## Description of the task
Needed from the entries below: every line that holds the word "agent".

START Material shown

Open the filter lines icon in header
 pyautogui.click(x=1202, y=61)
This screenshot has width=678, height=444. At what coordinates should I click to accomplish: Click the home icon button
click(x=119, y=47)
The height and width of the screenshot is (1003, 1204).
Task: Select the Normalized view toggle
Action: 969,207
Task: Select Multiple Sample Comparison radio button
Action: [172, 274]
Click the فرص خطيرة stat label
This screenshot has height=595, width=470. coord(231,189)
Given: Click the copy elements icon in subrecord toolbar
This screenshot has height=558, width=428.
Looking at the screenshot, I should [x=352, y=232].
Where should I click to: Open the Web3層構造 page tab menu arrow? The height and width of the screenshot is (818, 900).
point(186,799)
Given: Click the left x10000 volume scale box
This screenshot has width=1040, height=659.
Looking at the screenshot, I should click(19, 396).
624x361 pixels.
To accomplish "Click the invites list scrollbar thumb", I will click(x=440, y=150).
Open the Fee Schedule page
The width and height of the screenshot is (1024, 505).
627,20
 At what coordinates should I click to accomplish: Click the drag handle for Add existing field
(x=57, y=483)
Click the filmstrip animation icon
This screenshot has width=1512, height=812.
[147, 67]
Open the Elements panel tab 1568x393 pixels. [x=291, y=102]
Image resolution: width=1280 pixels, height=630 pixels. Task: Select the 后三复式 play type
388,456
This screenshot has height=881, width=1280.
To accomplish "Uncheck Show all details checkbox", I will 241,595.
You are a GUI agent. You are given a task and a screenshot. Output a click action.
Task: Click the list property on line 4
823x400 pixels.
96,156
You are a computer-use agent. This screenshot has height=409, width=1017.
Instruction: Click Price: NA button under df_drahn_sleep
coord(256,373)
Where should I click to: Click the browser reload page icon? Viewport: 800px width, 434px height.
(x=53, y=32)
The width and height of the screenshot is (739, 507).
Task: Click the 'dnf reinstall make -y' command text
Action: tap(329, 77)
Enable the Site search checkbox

END Material shown

## Solution below
You are a GUI agent. You are given a task and a screenshot. Output a click action.
You are a computer-use agent. This screenshot has height=409, width=1017.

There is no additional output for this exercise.